**DOCUMENT EXTRACT:**

Set

A set is an unordered collection with no duplicate elements. Basic uses include membership testing and eliminating duplicate entries. Set objects also support mathematical operations like union, intersection, difference, and symmetric difference.

You can use set() to get a set, here is a quick example:

basket = ['apple', 'orange', 'apple', 'pear', 'orange', 'banana']
fruit = set(basket)
print fruit     # set(['apple', 'orange', 'pear', 'banana'])

Functions

  • set.add(elem) : Add element elem to the set.
  • set.copy() : Return a new set with a shallow copy of s.
  • set.difference(other) : Return a new set with elements in the set that are not in the others.
  • set.difference_update(other) : Update the set, removing elements found in others.
  • set.discard(elem) : Remove element elem from the set if it is present.
  • set.intersection(other) : Return a new set with elements common to the set and all others.

**PROVIDED MATERIAL:**

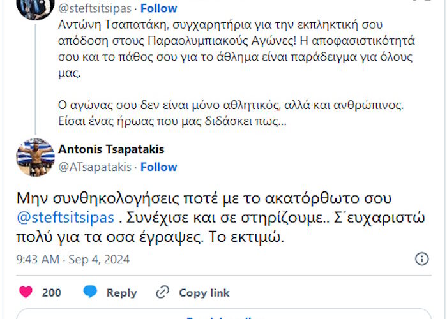447x319 pixels.
Task: Open the Twitter info circle icon
Action: [422, 259]
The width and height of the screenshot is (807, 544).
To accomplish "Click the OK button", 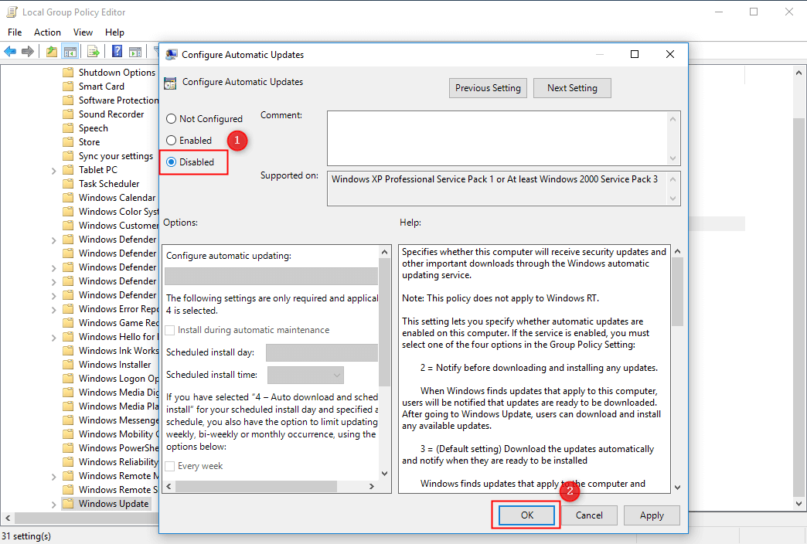I will 526,515.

**WHAT YOU SHOULD DO:** Carry the Python set reference forward from its last line. The records play no part in what comes next.

**RESULT OF THE EXERCISE:**
  • set.intersection_update(other): Update the set, keeping only elements found in it and all others.
  • set.isdisjoint(other) : Return True if the set has no elements in common with other. Sets are disjoint if and only if their intersection is the empty set.
  • set.issubset(other) : Test whether every element in the set is in other.
  • set.issuperset(other) : Test whether every element in other is in the set.
  • set.pop() : Remove and return an arbitrary element from the set.
  • set.remove(elem) : Remove element elem from the set.
  • set.symmetric_difference(other) : Return a new set with elements in either the set or other but not both.
  • set.symmetric_difference_update(other) : Update the set, keeping only elements found in either set, but not in both.
  • set.union(other) : Return a new set with elements from the set and all others.
  • set.update(other) : Update the set, adding elements from all others.

*Notice: The official Python support using mathematical operator with sets, for example, if we have two sets a and b, a - b is the same as a.difference(b), however, PythonMini doesn't support those operators at this moment.

Example

a = set()
a.add(1)
a.add(2)
a.add(1)

print a                 # set([1, 2])
print len(a)            # 2

b = set([2,2,3])
print b                 # set([2, 3])

print a.intersection(b) # set([2])
print a.union(b)        # set([1, 2, 3])

c = set([3])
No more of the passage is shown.